SOCIETA

Mai così tanti morti da marzo: 1.200 decessi in una settimana

COVID 19
REDAZIONEITALIA

Il monitoraggio settimanale della pandemia da parte dell’Istituto superiore di sanità e del ministero della salute presenta un gran numero di dati non sempre di facile interpretazione. L’incidenza del virus appare in calo: 727 i nuovi casi settimanali per centomila abitanti, meno dei 977 di sette giorni fa. Potrebbe però essere sottostimata, perché il numero di tamponi (ieri 281 mila) è calato rispetto a qualche mese fa. Stabile quello dei ricoverati positivi in ospedale, sia nei reparti ordinari (il 17% del totale) che in terapia intensiva (il 4,1%). Ma solo la metà dei positivi è in rianimazione a causa del Covid-19.
Poi ci sono i dati ufficiali ma francamente poco credibili. Il 43% dei casi «rilevati attraverso la comparsa dei sintomi» fa a pugni con il «76% di casi asintomatici» di appena una settimana fa. O il tasso di positività che varia tra il 4% della Lombardia e il 93% della Toscana, dove in sostanza si farebbe il tampone a colpo sicuro.
Infine ci sono i dati ufficiali ma irreali, come quelli relativi al tracciamento dei casi.
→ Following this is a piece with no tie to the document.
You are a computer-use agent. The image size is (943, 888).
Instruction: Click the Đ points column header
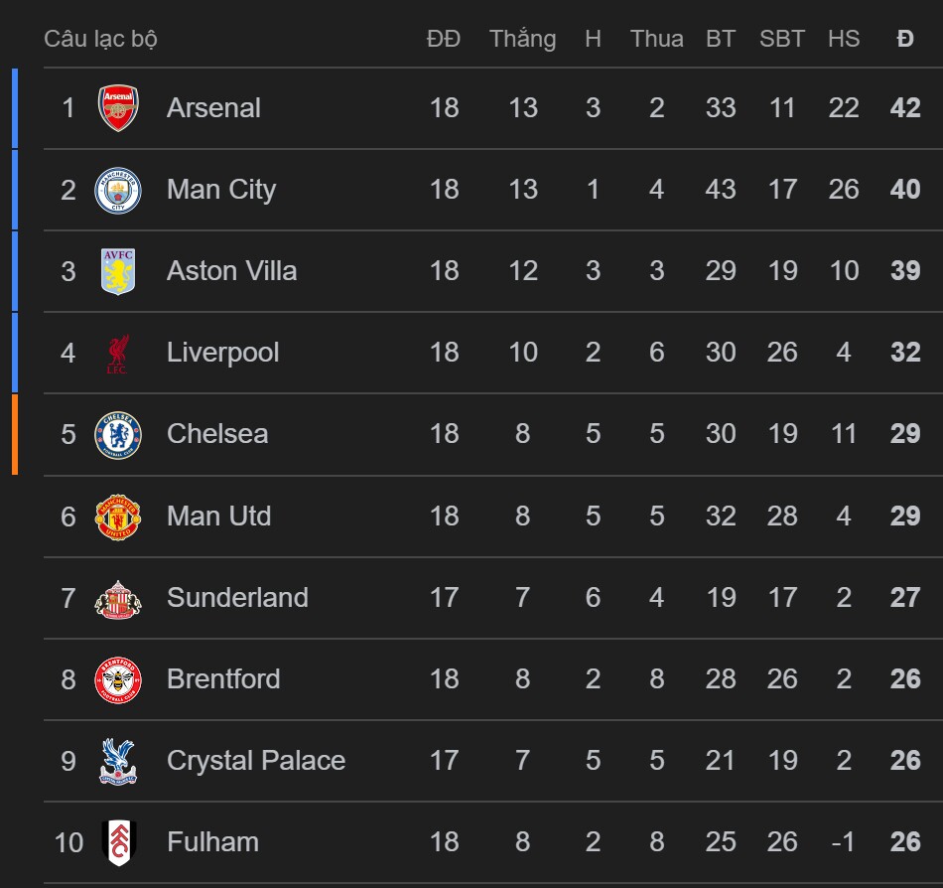[x=904, y=39]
Per esempio: come fa la regione Marche a telefonare a tutti i duemila casi positivi giornalieri per cercare i contatti, come dichiara di fare, se è quella in Italia che dedica meno addetti a questa attività (una quindicina in tutta la regione)? Mistero. È chiaro però che il sistema di sorveglianza epidemiologica è in via di smantellamento e a questi paradossi non fa più caso nessuno.
In mezzo a tante cifre, nel rapporto settimanale manca la più rilevante, quella dei decessi per Covid-19. Ieri se ne sono contati 244, settanta dei quali risalenti ai giorni precedenti. La settimana che si chiude ha fatto registrare il più alto tributo di vittime (1200) dall’inizio di marzo. L’incremento dei decessi non è imprevisto. Dall’inizio della pandemia, infatti, il conto dei morti segue con ritardo quello dei casi positivi, che hanno raggiunto il loro picco un paio di settimane fa prima di iniziare a calare.
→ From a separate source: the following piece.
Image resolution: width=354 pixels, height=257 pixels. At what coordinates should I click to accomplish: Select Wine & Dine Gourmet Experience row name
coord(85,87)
Il direttore della prevenzione Gianni Rezza insiste sulla quarta dose «per gli ultrasessantenni e i fragili, per proteggersi dalle forme più gravi della malattia». Ma non tutti lo seguono. L’obiettivo di centomila quarte dosi giornaliere fissato dal governo è lontano. Dopo la fiammata iniziale, che il 21 luglio ha fatto toccare le 73 mila vaccinazioni, le somministrazioni questa settimana sono diminuite e difficilmente si andrà oltre le 63 mila quarte dosi di giovedì. Qualcuno aspetta i vaccini aggiornati alle nuove varianti previsti per settembre? Delle varianti che circoleranno a settembre sappiamo poco o nulla e molti esperti consigliano di non indugiare. Intanto, la variante Ba.2.75 è arrivata in Italia: nei dati raccolti dall’Istituto superiore di sanità è comparsa la prima sequenza virale di questo tipo. Se si rivelerà più contagiosa delle altre, come ritengono alcuni ricercatori, sostituirà i ceppi Omicron Ba.4 e Ba.5 oggi dominanti. Secondo l’ultima rilevazione, le due varianti rappresentano insieme il 98% dei casi sottoposti a sequenziamento genetico.